Meredith's own saga began 14 months ago when, after some preliminary conversations, Hartford wrote to BB&T asking for money to help start a program on the moral and ethical foundations of business, to be developed jointly by Meredith's business and religion departments.

According to a timeline developed by Mulvaney (and based in part on letters and information supplied by Hartford), that proposal was turned down by BB&T CEO John Allison, apparently because the bank was uncomfortable bringing religion into it. "Their interest was in a course to explore morality and capitalism," the timeline says of BB&T.

Negotiations continued, and in July, Hartford was writing again to BB&T, this time to propose an Honors Program colloquium "that will focus on the American ideals of democracy and capitalism (tentatively titled 'Democracy and Capitalism: The American Ideal')."

Students would be given "a solid understanding of capitalism," Harford assured Allison in her "Dear John" letter, and would be required to do extensive reading, including Atlas Shrugged and The Road to Serfdom.

"Free enterprise" and "objectivism"--the latter Ayn Rand's pet theory--would both be central to the course, Hartford wrote.

Moreover, every student in the Honors program, whether in the colloquium or not, would receive a copy of Atlas Shrugged, which would serve to underscore its importance.

In 1962, Rand described objectivism as the complete separation of government from the business world:

"Man--every man--is an end in himself, not the means to the ends of others. He must exist for his own sake, neither sacrificing himself to others nor sacrificing others to himself. The pursuit of his own rational self-interest and of his own happiness is the highest moral purpose of his life," Rand wrote.

"The ideal political-economic system is laissez-faire capitalism. It is a system where men deal with one another, not as victims and executioners, nor as masters and slaves, but as traders, by free, voluntary exchange to mutual benefit. It is a system where no man may obtain any values from others by resorting to physical force, and no man may initiate the use of physical force against others. The government acts only as a policeman that protects man's rights; it uses physical force only in retaliation and only against those who initiate its use, such as criminals or foreign invaders."

Rand continued: "In a system of full capitalism, there should be (but, historically, has not yet been) a complete separation of state and economics, in the same way and for the same reasons as the separation of state and church."

Hartford assured Allison that she would be personally involved in the colloquium and would use part of BB&T's money to lead trips to New York City, where students could visit the stock exchange and meet with business leaders that she'd help choose--with Allison's recommendations welcomed.

This was the application BB&T wanted, and the one it approved, contingent, however, according to the timeline, on the money being "used as outlined in the proposal" sent in July.

Those were contingencies the Meredith faculty decided it couldn't stomach.

Supplied data:
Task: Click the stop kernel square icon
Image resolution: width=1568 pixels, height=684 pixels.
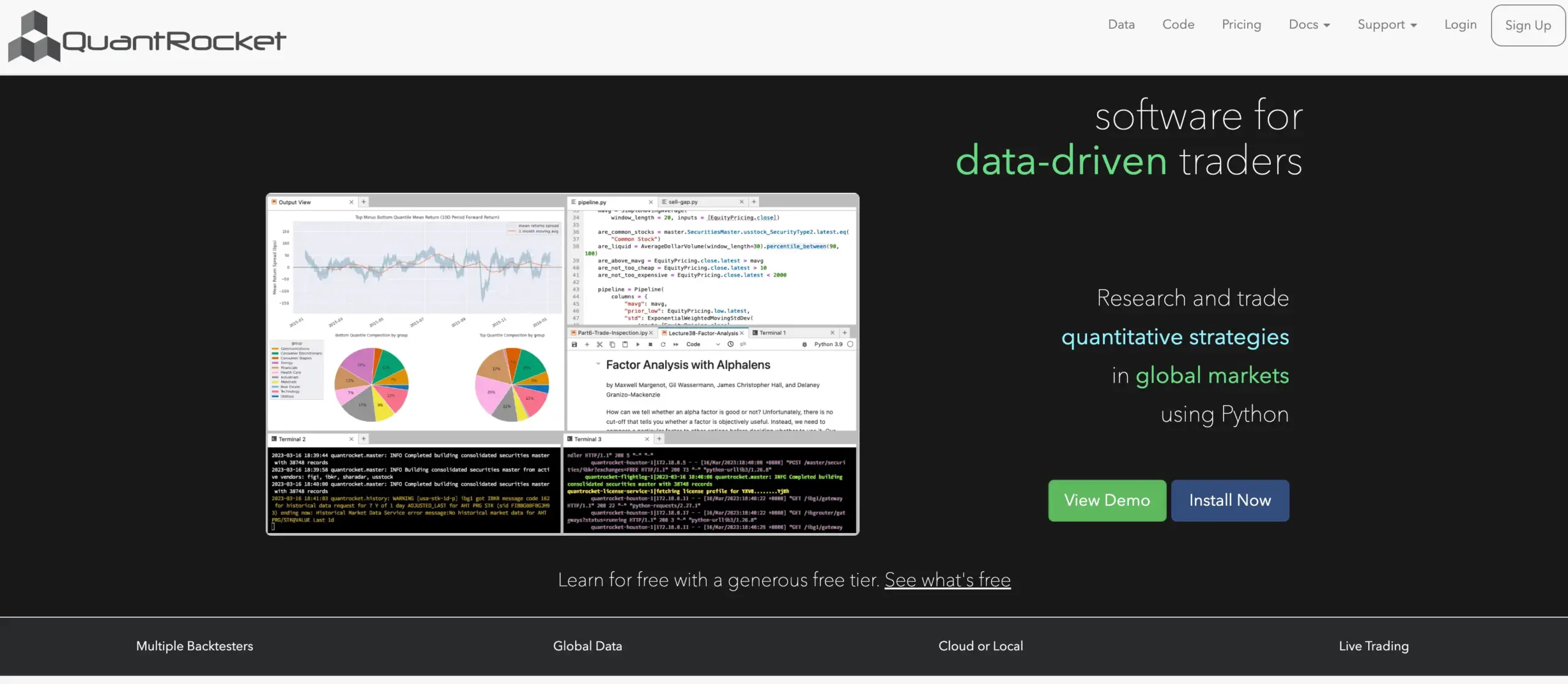Action: click(x=650, y=345)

Aim: In the article about Meredith's funding proposal to BB&T, reproduce word for word the part that opens with the words containing "Students would be" and closes with "Road to Serfdom.".

Final result:
Students would be given "a solid understanding of capitalism," Harford assured Allison in her "Dear John" letter, and would be required to do extensive reading, including Atlas Shrugged and The Road to Serfdom.